イスラム国の日本人人質事件に関連して、むささびが目にした英国メディアの記事の中から3つほど紹介します。いずれもこの事件が日本や日本人に与える影響について語っています。

2月1日付のGuardianはジャスティン・マカリー記者(東京特派員のようです)が「この殺人によって日本が目指している海外における大きな役割という発想が岐路に立たされている」(Killings leave Japan’s pursuit of bigger foreign role at the crossroads)と伝えています。

イスラム国による二人の日本人のショッキングな死の結果、安倍晋三氏は自らが掲げる「積極的平和主義」をやりすぎると国民の支持を失うリスクを負うことになった。

Shinzo Abe could risk public support if he pushes too far with his ‘proactive pacifism’ after the shocking deaths of two Japanese at the hands of Isis

というわけです。
オークランド大学(ニュージーランド)のマーク・マリンズ(Mark Mullins)教授(日本研究)は

この悲劇は、憲法第9条の解釈改憲をして自衛隊の海外派遣を進めようとする安倍氏の決意をより固いものにすることになるだろう。

I suspect this tragedy will strengthen Abe’s resolve to push ahead with his reinterpretation of article 9 and plans to extend the military capabilities of the self-defence forces overseas.

とコメントしているし、マカリー記者も後藤氏の死に対する日本人の拒否反応の強さを見るとそのような方向に進む可能性はあると感じている。

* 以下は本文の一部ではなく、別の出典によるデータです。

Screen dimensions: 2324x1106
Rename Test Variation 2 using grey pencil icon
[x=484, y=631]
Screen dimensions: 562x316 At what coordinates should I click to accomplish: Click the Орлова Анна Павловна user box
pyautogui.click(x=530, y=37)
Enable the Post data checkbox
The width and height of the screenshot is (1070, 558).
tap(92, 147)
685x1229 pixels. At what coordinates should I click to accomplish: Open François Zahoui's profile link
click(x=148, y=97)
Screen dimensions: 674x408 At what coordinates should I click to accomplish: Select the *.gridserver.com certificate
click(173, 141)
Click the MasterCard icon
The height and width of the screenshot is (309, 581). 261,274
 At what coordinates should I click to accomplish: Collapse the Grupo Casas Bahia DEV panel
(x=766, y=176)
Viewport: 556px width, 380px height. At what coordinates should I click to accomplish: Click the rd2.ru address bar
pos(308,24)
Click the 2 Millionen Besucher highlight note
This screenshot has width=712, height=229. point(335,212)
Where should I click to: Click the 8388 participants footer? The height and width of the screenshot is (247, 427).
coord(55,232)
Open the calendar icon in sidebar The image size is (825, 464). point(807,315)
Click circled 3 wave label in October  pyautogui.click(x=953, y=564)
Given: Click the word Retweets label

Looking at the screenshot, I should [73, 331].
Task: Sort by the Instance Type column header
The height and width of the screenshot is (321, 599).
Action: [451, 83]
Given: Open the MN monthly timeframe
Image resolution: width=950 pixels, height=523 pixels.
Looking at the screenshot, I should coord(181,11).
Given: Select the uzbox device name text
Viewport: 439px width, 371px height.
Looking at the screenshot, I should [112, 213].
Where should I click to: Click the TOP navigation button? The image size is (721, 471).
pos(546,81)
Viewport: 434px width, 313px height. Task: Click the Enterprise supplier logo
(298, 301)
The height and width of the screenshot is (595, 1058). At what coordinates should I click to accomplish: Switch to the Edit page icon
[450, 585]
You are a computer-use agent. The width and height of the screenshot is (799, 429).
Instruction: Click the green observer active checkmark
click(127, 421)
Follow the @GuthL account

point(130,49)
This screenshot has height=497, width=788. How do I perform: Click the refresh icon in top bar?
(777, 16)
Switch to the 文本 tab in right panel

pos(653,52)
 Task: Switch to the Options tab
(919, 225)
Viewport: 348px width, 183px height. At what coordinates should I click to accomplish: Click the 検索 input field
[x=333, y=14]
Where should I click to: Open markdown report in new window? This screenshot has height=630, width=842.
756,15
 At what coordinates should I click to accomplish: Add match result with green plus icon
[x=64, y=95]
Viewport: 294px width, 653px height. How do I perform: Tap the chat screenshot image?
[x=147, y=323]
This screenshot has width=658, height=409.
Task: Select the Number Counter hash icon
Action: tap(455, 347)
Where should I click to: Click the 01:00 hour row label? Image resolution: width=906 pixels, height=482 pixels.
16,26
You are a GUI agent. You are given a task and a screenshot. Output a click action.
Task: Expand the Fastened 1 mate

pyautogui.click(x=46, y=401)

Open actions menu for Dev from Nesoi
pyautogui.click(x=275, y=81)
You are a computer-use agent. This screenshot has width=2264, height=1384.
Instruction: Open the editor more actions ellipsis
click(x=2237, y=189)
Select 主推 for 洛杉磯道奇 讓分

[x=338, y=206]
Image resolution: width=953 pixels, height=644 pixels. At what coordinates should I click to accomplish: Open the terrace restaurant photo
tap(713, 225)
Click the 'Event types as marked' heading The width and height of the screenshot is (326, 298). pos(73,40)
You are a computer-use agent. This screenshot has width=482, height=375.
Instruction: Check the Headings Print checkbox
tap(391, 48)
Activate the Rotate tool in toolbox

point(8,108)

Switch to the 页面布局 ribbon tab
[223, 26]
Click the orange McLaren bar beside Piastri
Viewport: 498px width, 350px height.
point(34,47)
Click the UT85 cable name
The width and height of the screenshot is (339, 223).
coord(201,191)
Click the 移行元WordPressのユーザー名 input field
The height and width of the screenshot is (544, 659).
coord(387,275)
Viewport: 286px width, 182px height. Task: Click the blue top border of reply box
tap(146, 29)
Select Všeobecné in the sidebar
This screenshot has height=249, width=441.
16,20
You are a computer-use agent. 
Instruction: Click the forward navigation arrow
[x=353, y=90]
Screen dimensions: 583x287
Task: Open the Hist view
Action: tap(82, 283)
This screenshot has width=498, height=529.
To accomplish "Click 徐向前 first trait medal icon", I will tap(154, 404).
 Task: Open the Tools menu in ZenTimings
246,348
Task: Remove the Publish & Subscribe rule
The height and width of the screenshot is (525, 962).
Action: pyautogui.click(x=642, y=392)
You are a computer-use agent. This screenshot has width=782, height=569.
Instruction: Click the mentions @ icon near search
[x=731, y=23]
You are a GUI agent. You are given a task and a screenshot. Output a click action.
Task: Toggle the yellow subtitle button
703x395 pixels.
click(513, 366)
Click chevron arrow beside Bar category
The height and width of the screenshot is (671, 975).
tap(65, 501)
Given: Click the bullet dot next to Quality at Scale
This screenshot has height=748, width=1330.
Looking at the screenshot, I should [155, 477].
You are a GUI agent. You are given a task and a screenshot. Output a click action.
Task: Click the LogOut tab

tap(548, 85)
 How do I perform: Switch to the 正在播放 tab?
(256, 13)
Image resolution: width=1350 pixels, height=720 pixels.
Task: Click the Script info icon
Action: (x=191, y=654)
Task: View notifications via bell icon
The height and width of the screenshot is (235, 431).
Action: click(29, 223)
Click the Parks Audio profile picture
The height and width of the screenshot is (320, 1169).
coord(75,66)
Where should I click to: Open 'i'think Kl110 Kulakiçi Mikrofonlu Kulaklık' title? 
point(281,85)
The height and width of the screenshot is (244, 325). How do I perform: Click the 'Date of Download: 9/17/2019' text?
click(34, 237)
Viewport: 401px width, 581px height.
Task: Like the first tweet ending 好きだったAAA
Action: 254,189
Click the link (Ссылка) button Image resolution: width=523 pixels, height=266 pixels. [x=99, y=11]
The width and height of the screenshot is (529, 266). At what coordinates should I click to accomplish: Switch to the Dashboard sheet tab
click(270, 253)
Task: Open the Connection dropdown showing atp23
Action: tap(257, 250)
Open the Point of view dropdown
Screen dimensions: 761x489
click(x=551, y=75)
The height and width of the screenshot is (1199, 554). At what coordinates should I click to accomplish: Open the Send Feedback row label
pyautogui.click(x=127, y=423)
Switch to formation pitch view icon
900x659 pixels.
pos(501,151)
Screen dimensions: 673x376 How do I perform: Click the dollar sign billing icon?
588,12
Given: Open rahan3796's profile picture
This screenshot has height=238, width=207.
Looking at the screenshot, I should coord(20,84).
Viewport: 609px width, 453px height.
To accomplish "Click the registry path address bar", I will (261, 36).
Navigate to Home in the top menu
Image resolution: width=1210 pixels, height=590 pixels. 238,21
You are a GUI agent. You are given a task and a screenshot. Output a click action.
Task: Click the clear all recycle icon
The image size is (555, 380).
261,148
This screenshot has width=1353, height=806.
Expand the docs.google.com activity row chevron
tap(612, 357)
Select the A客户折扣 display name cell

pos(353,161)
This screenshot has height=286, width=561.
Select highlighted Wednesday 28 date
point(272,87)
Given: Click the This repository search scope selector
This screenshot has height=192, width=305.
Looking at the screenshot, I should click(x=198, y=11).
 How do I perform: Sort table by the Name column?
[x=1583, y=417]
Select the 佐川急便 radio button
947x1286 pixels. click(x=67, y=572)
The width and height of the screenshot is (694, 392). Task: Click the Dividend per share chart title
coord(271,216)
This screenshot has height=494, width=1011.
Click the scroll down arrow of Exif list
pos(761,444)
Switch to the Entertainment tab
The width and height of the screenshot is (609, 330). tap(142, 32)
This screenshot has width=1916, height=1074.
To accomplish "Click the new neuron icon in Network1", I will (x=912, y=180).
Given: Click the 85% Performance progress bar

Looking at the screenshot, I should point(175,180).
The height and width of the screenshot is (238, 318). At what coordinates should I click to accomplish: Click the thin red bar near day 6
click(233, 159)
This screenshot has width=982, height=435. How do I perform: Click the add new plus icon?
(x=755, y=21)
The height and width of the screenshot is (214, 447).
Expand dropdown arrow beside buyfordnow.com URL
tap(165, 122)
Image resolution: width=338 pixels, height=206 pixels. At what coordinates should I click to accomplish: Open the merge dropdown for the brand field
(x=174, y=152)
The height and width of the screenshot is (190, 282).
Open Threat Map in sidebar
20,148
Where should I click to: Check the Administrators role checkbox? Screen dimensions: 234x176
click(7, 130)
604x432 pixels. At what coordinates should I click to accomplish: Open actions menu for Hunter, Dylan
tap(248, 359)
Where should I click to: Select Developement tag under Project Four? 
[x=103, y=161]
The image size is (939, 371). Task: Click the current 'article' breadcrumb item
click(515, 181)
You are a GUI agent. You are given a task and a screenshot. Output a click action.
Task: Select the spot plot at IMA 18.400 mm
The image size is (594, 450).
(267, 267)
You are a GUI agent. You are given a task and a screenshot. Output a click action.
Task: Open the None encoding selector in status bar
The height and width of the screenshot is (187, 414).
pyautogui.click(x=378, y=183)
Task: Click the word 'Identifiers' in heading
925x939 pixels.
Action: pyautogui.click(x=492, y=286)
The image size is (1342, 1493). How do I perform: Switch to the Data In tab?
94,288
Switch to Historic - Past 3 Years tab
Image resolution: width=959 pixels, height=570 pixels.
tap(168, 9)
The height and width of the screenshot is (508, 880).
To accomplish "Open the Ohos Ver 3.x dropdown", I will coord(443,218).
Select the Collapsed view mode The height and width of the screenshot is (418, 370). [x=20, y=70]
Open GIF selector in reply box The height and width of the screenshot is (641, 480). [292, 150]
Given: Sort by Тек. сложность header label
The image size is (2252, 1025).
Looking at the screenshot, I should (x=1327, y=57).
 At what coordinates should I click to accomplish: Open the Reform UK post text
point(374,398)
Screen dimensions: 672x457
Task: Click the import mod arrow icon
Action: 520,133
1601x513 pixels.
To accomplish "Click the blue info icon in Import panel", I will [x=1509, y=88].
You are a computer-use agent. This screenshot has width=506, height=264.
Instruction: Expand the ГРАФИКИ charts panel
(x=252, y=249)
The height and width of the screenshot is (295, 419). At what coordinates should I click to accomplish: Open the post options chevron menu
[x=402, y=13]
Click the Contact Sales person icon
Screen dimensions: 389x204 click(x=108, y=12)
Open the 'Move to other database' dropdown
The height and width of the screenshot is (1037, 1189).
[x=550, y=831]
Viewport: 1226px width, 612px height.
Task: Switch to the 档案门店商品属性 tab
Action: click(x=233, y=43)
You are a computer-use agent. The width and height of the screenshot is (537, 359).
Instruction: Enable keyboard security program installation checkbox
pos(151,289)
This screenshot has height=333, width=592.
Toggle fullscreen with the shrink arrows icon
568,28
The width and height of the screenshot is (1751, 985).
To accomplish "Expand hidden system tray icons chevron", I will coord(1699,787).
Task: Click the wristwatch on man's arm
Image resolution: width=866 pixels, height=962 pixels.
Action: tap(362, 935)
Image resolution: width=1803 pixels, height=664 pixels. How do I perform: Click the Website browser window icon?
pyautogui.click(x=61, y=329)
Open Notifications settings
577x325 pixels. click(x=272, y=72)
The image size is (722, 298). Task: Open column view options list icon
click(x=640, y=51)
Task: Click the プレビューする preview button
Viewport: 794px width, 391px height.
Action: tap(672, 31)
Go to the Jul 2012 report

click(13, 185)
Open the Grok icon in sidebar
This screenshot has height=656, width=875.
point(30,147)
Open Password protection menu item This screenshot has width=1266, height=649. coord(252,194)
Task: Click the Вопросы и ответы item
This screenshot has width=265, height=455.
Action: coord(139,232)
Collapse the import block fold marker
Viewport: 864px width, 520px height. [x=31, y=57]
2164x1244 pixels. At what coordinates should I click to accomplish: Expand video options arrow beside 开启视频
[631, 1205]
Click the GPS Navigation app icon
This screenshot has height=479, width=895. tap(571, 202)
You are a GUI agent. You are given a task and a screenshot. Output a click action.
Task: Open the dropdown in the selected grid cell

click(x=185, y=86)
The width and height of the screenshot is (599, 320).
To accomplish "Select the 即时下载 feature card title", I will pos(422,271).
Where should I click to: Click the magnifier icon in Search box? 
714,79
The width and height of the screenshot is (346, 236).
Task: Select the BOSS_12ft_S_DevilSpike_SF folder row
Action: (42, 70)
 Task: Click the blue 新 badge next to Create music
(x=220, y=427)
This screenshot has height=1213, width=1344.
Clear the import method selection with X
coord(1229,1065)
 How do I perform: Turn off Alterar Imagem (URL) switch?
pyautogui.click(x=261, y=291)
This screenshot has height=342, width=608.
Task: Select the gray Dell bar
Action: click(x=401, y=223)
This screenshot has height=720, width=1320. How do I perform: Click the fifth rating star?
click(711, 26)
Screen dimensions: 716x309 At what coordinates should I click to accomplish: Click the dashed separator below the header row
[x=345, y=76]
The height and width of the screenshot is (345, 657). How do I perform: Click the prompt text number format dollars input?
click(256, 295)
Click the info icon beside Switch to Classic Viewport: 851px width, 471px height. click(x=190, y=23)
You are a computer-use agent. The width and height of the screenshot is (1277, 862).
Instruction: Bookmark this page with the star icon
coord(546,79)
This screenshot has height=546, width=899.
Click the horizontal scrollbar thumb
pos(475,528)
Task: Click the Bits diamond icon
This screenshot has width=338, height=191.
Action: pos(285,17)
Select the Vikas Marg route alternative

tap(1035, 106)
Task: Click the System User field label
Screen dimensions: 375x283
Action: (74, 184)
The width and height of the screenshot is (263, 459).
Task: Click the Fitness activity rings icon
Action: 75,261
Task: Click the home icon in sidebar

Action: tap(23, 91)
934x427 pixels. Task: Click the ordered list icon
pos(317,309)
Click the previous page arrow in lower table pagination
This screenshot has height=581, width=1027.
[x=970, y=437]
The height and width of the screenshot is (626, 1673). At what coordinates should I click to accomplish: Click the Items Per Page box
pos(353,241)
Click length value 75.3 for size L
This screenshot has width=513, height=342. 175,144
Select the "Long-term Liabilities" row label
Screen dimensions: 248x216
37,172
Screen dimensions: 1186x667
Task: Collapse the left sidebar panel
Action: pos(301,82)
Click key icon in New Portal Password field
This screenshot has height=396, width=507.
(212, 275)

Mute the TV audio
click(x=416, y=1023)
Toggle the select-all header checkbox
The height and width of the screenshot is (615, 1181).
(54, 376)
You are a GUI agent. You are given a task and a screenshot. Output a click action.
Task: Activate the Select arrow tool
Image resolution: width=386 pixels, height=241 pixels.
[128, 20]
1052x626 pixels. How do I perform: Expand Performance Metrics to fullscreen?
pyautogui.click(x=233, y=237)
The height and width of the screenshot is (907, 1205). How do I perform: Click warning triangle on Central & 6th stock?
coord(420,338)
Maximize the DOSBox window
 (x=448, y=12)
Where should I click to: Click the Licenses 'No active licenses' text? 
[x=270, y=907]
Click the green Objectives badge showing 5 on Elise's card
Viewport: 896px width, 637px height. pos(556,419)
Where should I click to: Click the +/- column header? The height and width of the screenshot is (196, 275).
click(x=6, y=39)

ただマカリー記者は、一方でテンプル大学のジェフ・キングトン氏(アジア研究)の

国民は安倍氏の安全保障に関する考え方には深い疑問を持っているし、反イスラム国勢力への参加についても慎重だ。

But the public has deep misgivings about his security agenda and the evident risks of joining the anti-Isis forces.

という見方も紹介しています。

次にFinancial Timesのコラムニスト、デイビッド・ピリング(David Pilling)は、後藤さんの死が伝えられる3日前の1月28日付のサイトに「日本の外交政策の分岐点」(A tipping point for Japan’s foreign policy)というエッセイを寄稿しています。

ピリングのメッセージは

経済的な影響力が薄れるにつれて、中立という幻想を持ち続けることが難しくなる

The illusion of neutrality becomes harder to pull off as economic clout wanes

ということ。日本がかつて維持していた外交姿勢である「全方位外交」(omnidirectional diplomacy)は、別の言い方をすると

みんなのお友だちのようなふりをしながら経済的な利益を追求し、防衛のような面倒なことはアメリカ任せ

pretending to be everyone’s friend while pursuing its own economic interests. Meanwhile, the nasty business of defending Japan has been outsourced to the US.

というものだった。それはそれでうまくいった時期もあった。1973年の石油危機に際してはアメリカの対イスラエル政策からは距離をとってアラブの友だちという姿勢をとることができた。しかし9・11テロとそれに続くアフガニスタン、イラクの戦争、さらには中国の台頭・・・という具合に世界が刻々と変化する中で岡本行夫氏のいわゆる「みせかけの中立」(camouflaged neutrality)を維持することはますます困難になっている。自国民が外国で囚われの身になっているのに自国軍がこれを救助に行くことができないのは日本ぐらいのものだ、というわけです。

しかしピリングの見るところによると、多くの日本人は今回の人質事件を「外国のトラブルに巻き込まれることの危険性」(perils of being sucked into foreign adventures)を示したと考えている。安倍首相が反イスラム国支援のために2億ドルの人道援助を表明したことについても「イスラム原理主義という闘牛の前で真っ赤なラグを振り回したようなもの」(a red rag to the fundamentalist bull)と批判する向きもある。

というわけで、中国による領土に関する主張は厳しさを増すばかりだし、アメリカは本当には日本を守ってはくれないし、中東の石油なしには生きられないし・・・

日本が塀の上に座っていられる時代は終わりつつある

For Tokyo, the days of sitting on the fence are ending.

とピリングの記事は言っている。

そして三つ目の記事がThe Economistのブログ欄(2月2日)に出ていた「苦い結末」(The bitter end)という記事です。

この記事によると、イスラム国による人質殺害予告が行われた1月20日、安倍さんができることは極めて限られていることが明らかになった。すなわち日本は情報収集能力(intelligence capability)が決定的に欠けており、二人の人質がどこにいるのかも分からないし、イスラム国と直接連絡することもできない、平和憲法のおかげで軍隊が救助に行くこともできない、身代金を払えばアメリカを怒らせる・・・にっちもさっちもいかない。

二人の人質があのような残酷な最期を迎えたことで、日本国民の孤立主義的な傾向がますます強まって、平和主義をかなぐり捨てようという安倍氏の夢の実現の邪魔をする可能性がある。多数の日本人は安倍氏の安全保障上の変更に否定的であり、これを変えることはますます困難になったのではないか。

The two hostages’ grisly fate could further entrench the public’s isolationist tendency, hindering Mr Abe’s dream of ditching pacifism altogether. A majority of Japanese are already opposed to his impending security changes. Convincing them otherwise probably just got harder still.

というのがThe Economistの記事の見方です。